Wales is part of the United Kingdom of Great Britain and Northern Ireland UK). It emerged as a Celtic speaking nation after the Romans withdrew from Britain in the fifth century. The country was conquered by Edward I of England' (completed in 1282) Owain Glyndŵr briefly restored independence to Wales in the early 15th century, but Wales was formally annexed by England in 1542. Today, the Welsh have their own devolved parliament, the Senedd.
Wales has over 1,680 miles of coastline, in addition to all the mountains. The highest mountains are in the north - Snowdonia. We stayed at Penrhyndeudraeth (its not easy to say), a small town near Porthmadog, on the edge of Snowdonia, making forays into the national park:
I went back a couple of years later on a school camp. We travelled on the bus via Blenheim Palace and ended up in Snowdonia again, but this time on the opposite side, near Bala. A revisit to Beddgelert and Betws y Coed. We walked up Snowdon this time (the ridge was a little scary), went to Bala Lake and hiked all round Lake Vyrnwy. We were only supposed to reach the other end, but we got lost. It’s a big lake.

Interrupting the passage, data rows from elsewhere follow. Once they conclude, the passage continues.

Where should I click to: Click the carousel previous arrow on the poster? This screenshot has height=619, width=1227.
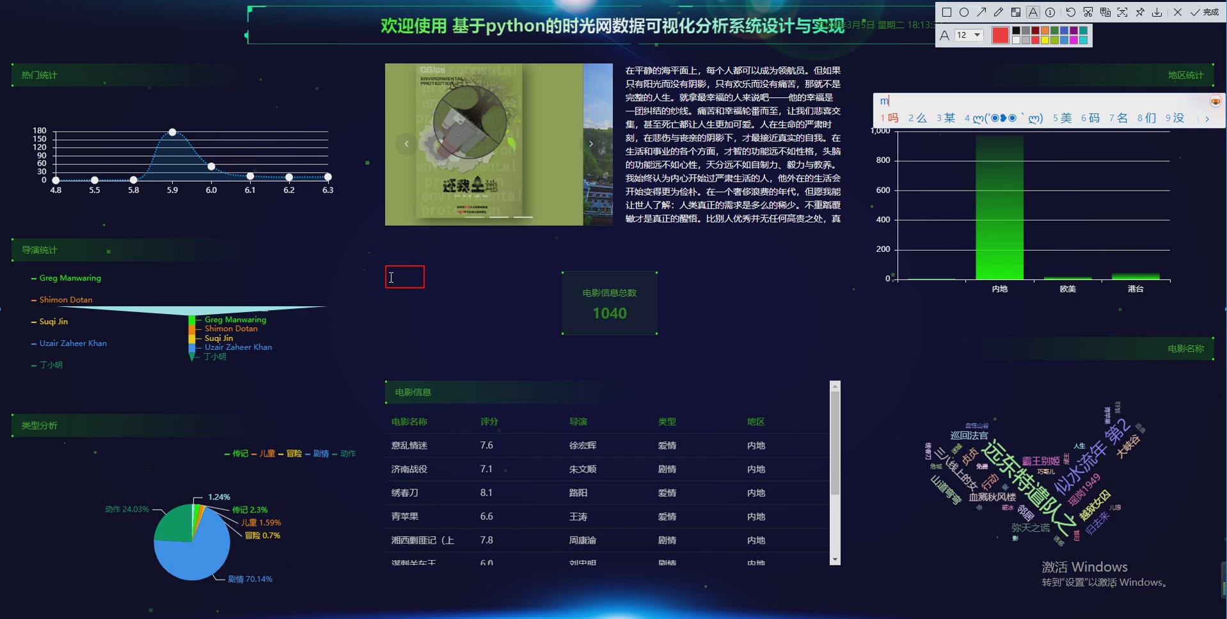(x=407, y=145)
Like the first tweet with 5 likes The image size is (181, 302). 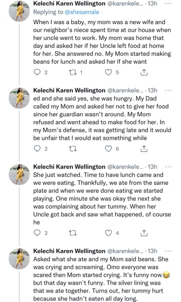(108, 73)
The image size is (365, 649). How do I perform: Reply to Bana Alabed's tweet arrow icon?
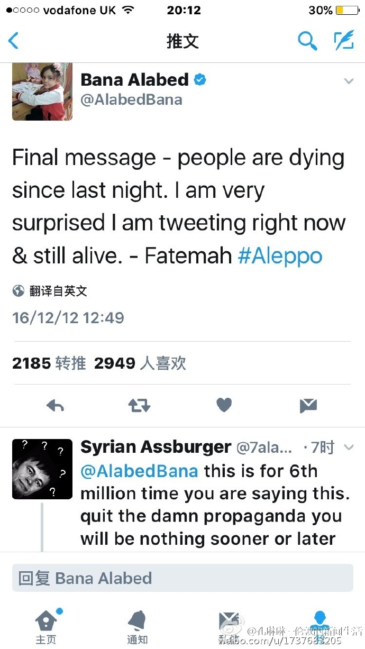pyautogui.click(x=55, y=406)
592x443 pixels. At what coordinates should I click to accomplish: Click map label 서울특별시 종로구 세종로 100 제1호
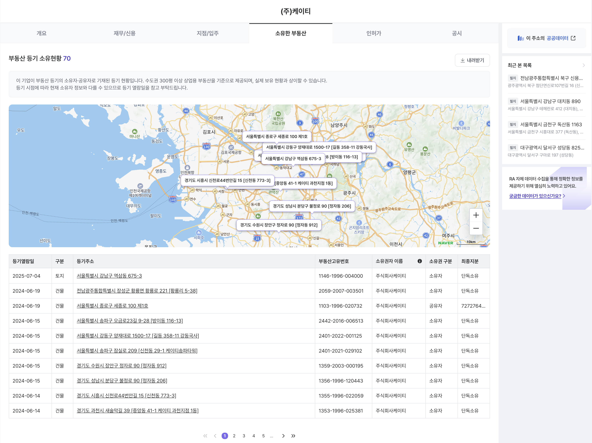pos(276,137)
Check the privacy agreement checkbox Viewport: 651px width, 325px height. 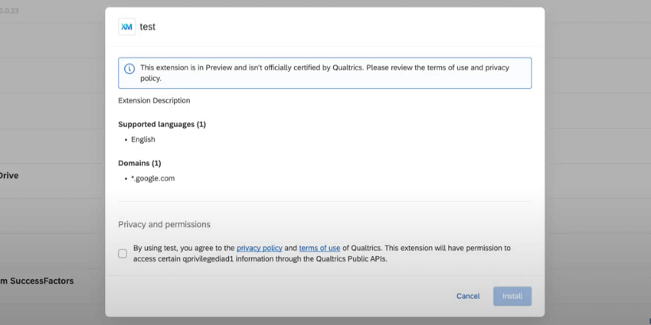(x=123, y=253)
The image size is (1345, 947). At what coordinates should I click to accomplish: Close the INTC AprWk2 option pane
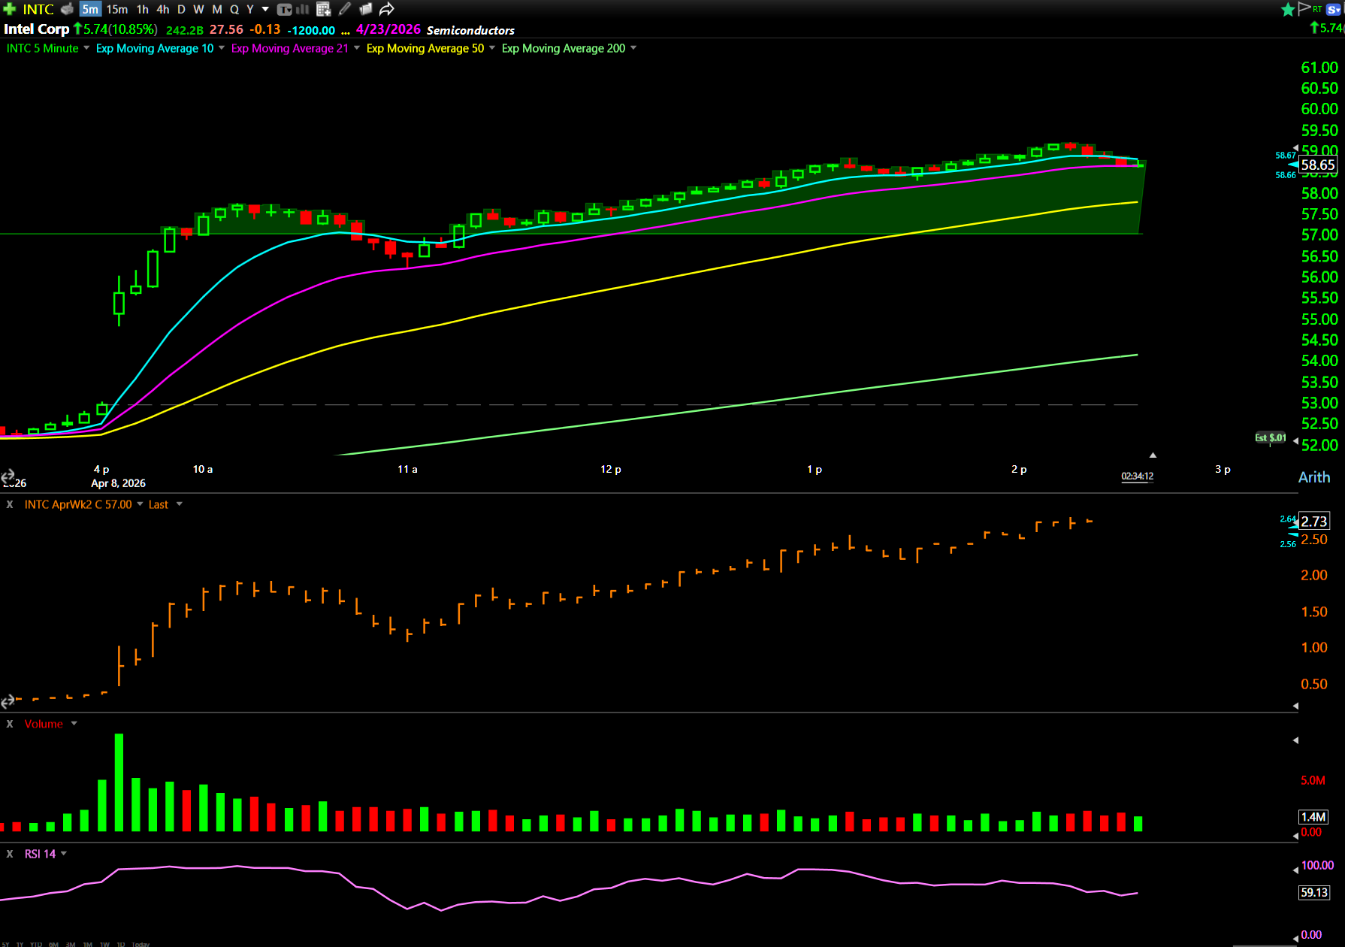point(10,504)
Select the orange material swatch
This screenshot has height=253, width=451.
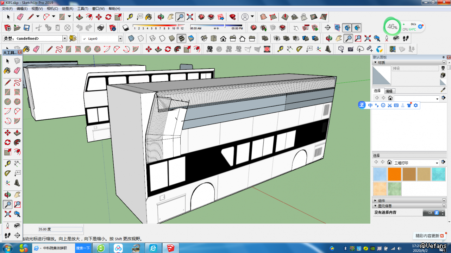[x=394, y=174]
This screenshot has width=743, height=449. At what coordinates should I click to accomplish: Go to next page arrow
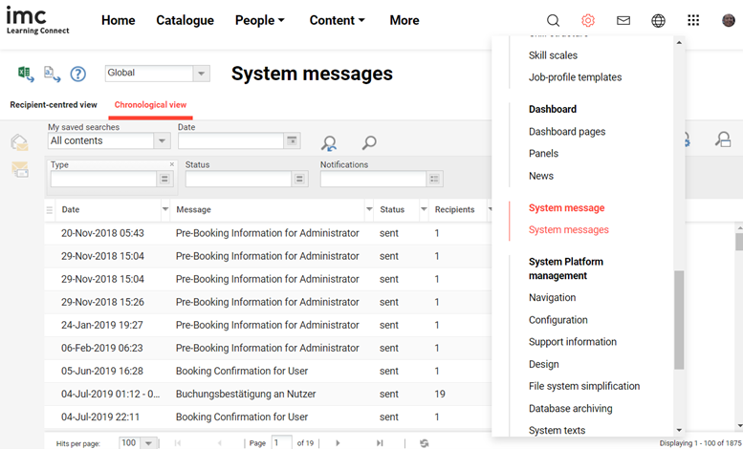[x=337, y=443]
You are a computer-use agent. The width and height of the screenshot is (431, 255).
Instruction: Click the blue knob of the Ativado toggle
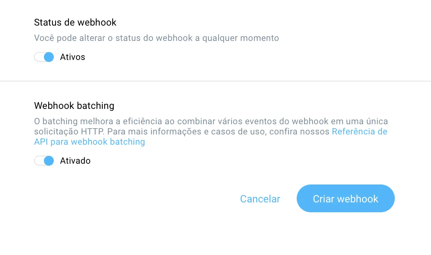[49, 161]
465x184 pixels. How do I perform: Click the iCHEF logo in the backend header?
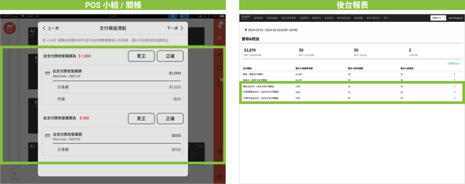246,17
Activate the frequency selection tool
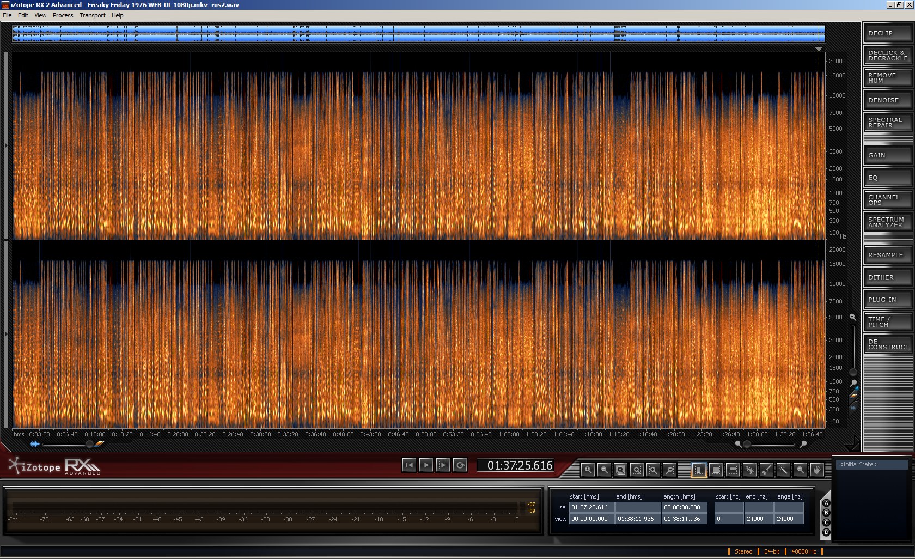Image resolution: width=915 pixels, height=559 pixels. 733,470
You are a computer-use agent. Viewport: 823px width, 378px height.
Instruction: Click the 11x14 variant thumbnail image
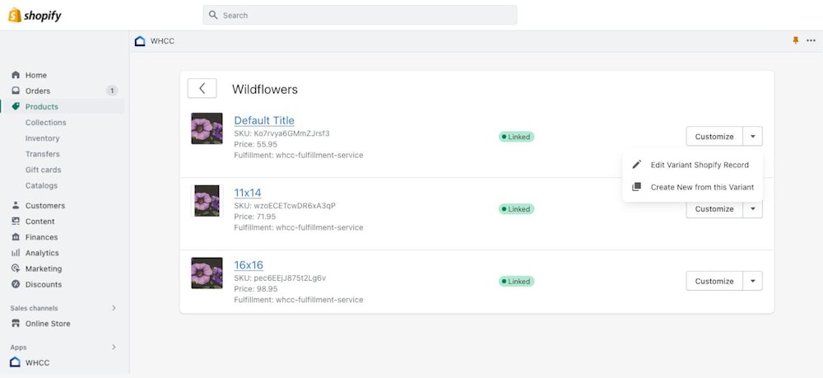[x=207, y=201]
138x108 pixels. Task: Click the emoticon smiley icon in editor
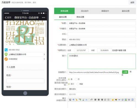coord(113,100)
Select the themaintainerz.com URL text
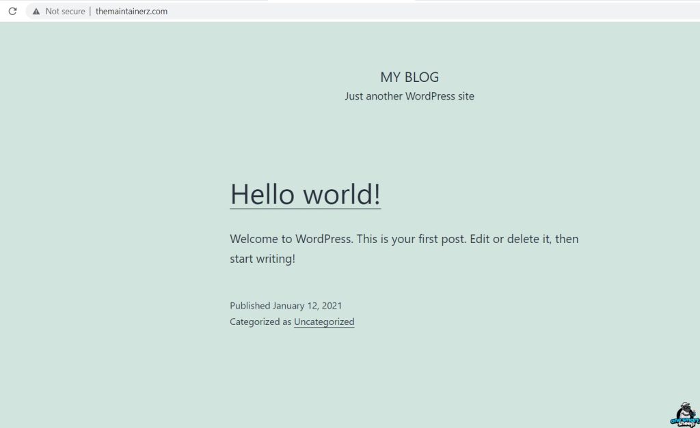 coord(131,12)
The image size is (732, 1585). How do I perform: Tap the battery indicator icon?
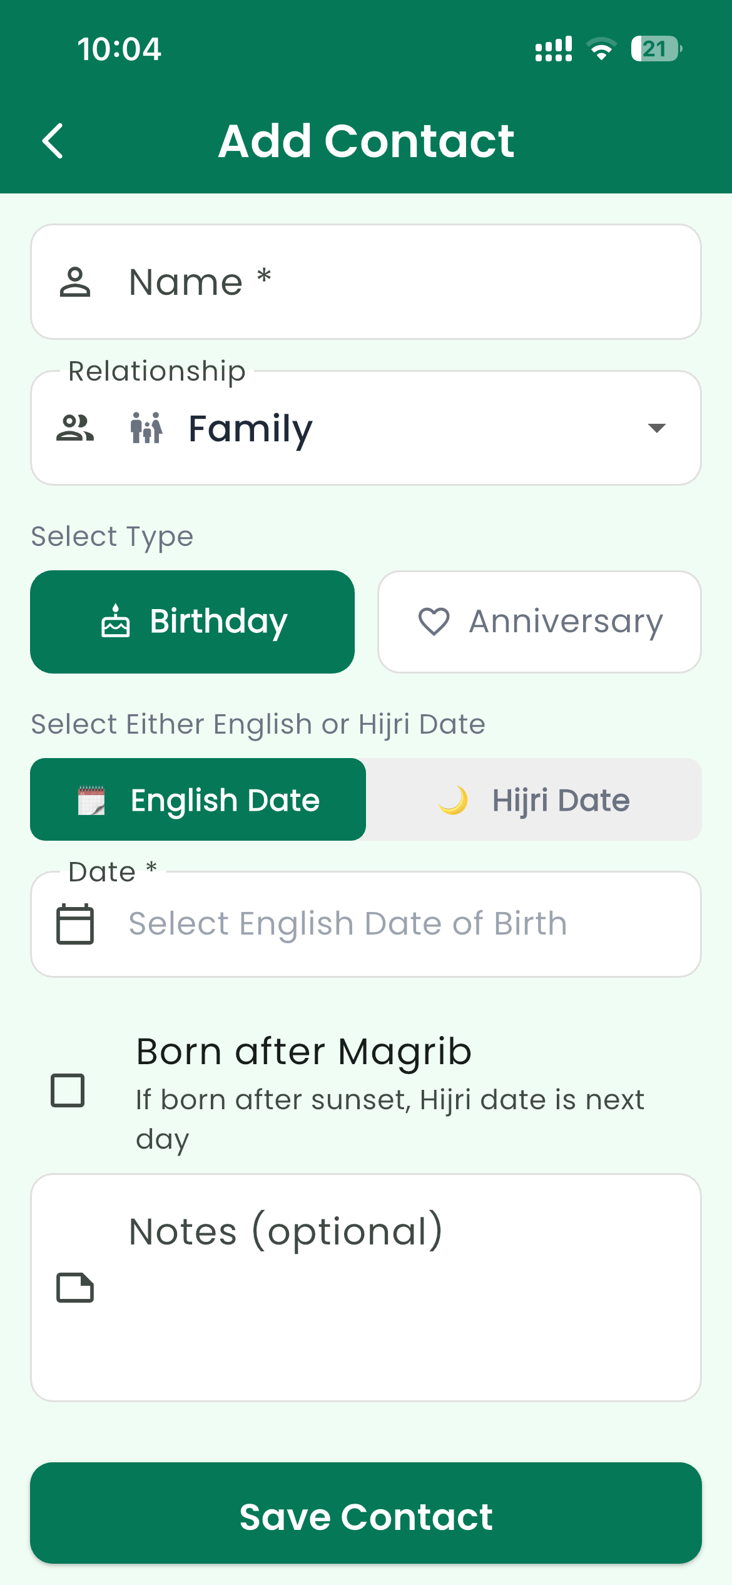(x=656, y=49)
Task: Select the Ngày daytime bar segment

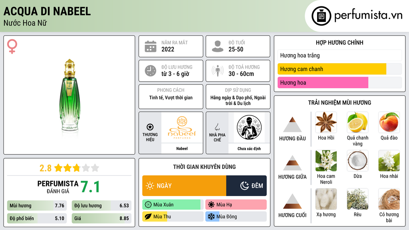Action: 184,186
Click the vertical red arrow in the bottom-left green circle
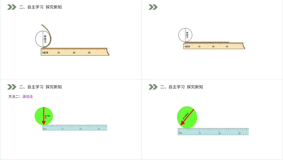The height and width of the screenshot is (160, 283). (43, 116)
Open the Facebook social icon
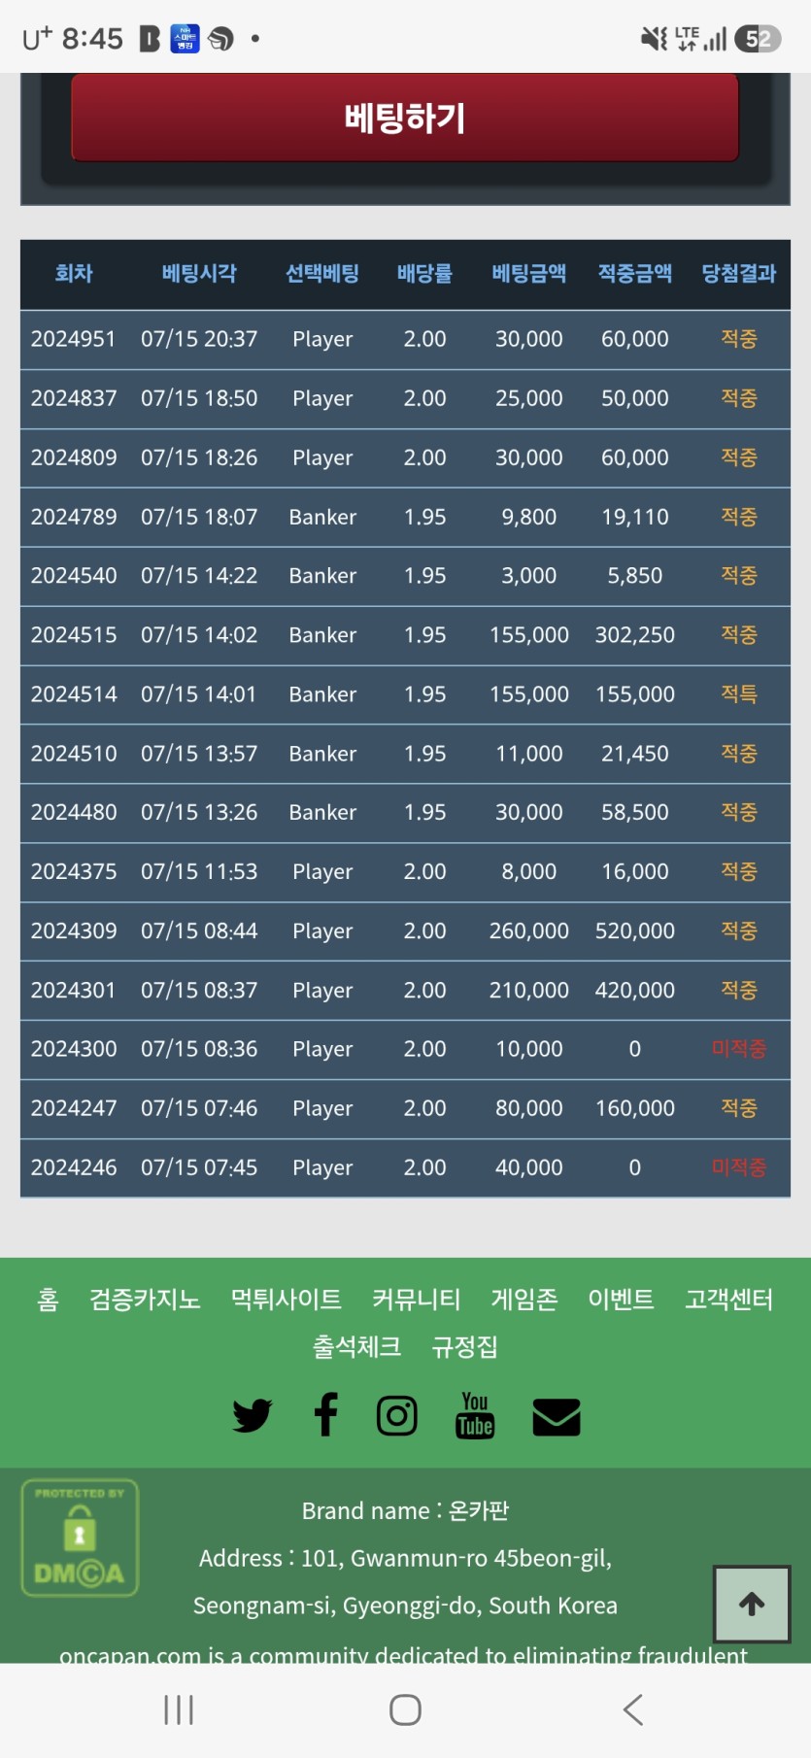 click(x=326, y=1415)
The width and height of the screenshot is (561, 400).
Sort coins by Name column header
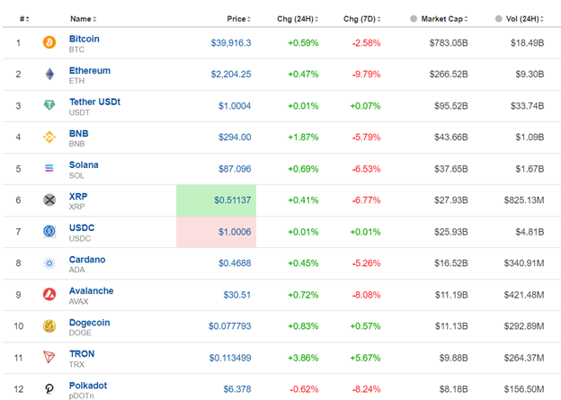pyautogui.click(x=82, y=18)
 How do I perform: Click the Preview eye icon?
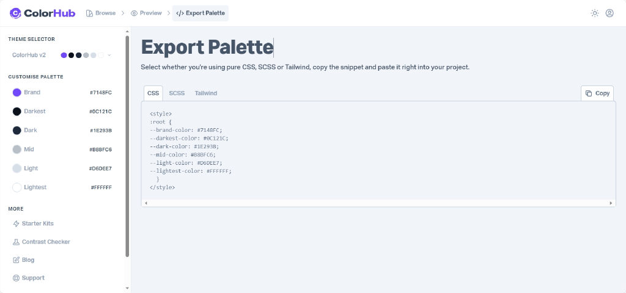coord(134,13)
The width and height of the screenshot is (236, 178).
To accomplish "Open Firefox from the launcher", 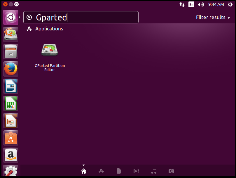I will point(11,69).
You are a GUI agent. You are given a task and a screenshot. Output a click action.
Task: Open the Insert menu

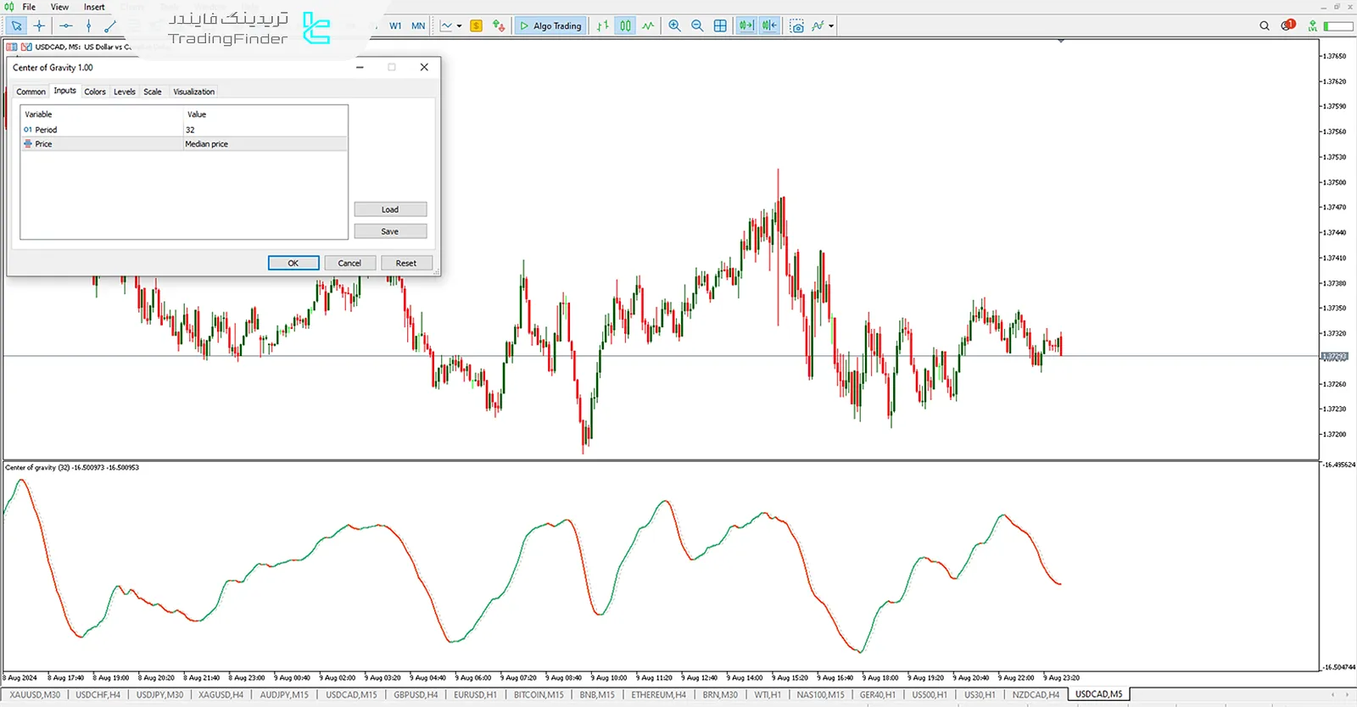tap(94, 7)
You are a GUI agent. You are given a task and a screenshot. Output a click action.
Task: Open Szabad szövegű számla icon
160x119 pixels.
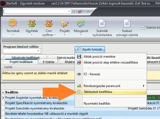pyautogui.click(x=127, y=23)
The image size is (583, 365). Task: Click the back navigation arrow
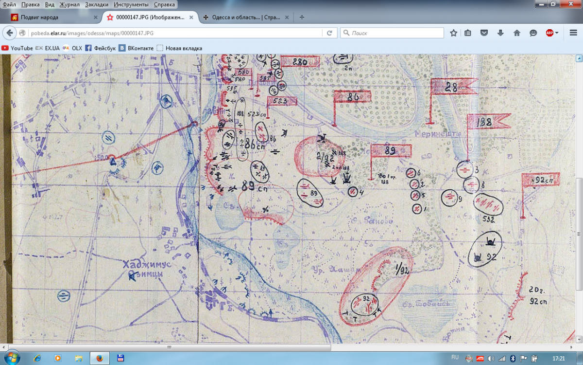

I made use of my knowledge of Wales when I sat my GCE exam. ‘Write about sheep farming in Wales’, stated the question. So I traced the outline of Wales from the weather map of the UK on the front of the paper, shaded in most of it and annotated this area as mountains and therefore sheep farming country. Then I wrote about looking after sheep - I learned that when we did Australia.